Re: SIGSEGV in BRIN autosummarize

From: Tomas Vondra <tomas(dot)vondra(at)2ndquadrant(dot)com>
To: Justin Pryzby <pryzby(at)telsasoft(dot)com>
Cc: pgsql-hackers(at)postgresql(dot)org, Alvaro Herrera <alvherre(at)alvh(dot)no-ip(dot)org>
Subject: Re: SIGSEGV in BRIN autosummarize
Date: 2017-10-15 12:44:58
Message-ID: efefda33-5fd9-0a77-6ae5-ca21dbd163aa@2ndquadrant.com
Views: Raw Message | Whole Thread | Download mbox | Resend email
Thread:
Lists: pgsql-hackers

Hi,

On 10/15/2017 03:56 AM, Justin Pryzby wrote:
> On Fri, Oct 13, 2017 at 10:57:32PM -0500, Justin Pryzby wrote:
...
>> It's a bit difficult to guess what went wrong from this backtrace.
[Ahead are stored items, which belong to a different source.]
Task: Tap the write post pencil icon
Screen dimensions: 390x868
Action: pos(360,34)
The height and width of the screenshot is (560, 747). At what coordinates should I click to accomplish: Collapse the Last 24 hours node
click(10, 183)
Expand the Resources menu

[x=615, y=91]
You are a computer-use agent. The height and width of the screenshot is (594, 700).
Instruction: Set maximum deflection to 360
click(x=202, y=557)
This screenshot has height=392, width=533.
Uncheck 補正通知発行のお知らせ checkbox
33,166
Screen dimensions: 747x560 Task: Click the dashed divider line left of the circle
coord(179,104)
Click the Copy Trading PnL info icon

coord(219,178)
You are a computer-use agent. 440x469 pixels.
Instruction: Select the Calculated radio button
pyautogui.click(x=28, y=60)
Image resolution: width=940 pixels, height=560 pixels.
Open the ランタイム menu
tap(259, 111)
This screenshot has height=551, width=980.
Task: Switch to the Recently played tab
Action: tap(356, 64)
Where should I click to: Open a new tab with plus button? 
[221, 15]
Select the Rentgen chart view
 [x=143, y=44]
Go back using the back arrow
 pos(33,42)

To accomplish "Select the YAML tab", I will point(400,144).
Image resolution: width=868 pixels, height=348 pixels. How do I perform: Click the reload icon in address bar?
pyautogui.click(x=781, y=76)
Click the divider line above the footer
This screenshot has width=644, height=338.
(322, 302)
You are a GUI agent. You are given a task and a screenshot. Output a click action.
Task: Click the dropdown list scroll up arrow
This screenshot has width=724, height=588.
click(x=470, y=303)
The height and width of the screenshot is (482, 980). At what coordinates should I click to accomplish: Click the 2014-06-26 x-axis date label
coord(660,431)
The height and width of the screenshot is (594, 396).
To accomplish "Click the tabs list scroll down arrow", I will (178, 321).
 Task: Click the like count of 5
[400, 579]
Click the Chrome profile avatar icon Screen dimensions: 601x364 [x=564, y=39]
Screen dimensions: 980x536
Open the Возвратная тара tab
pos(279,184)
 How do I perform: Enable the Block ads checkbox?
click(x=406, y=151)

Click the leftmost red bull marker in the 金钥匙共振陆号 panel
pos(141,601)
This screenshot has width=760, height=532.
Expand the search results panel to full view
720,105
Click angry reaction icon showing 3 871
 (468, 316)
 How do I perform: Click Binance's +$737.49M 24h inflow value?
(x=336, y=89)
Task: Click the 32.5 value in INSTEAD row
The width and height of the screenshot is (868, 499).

For
>> me gdb typically prints a bunch of lines immediately before the frames,
>> explaining what went wrong - not sure why it's missing here.
>
> Do you mean this ?
>
> ...
> Loaded symbols for /lib64/libnss_files-2.12.so
> Core was generated by `postgres: autovacuum worker process gtt '.
> Program terminated with signal 11, Segmentation fault.
> #0 pfree (pointer=0x298c740) at mcxt.c:954
> 954 (*context->methods->free_p) (context, pointer);
>

Yes. So either 'context' is bogus. Or 'context->methods' is bogus. Or
'context->methods->free_p' is bogus.

>> Perhaps some of those pointers are bogus, the memory was already pfree-d
>> or something like that. You'll have to poke around and try dereferencing
>> the pointers to find what works and what does not.
>>
>> For example what do these gdb commands do in the #0 frame?
>>
>> (gdb) p *(MemoryContext)context
>
> (gdb) p *(MemoryContext)context
> Cannot access memory at address 0x7474617261763a20
>

OK, this means the memory context pointer (tracked in the header of a
chunk) is bogus. There are multiple common ways how that could happen:

* Something corrupts memory (typically out-of-bounds write).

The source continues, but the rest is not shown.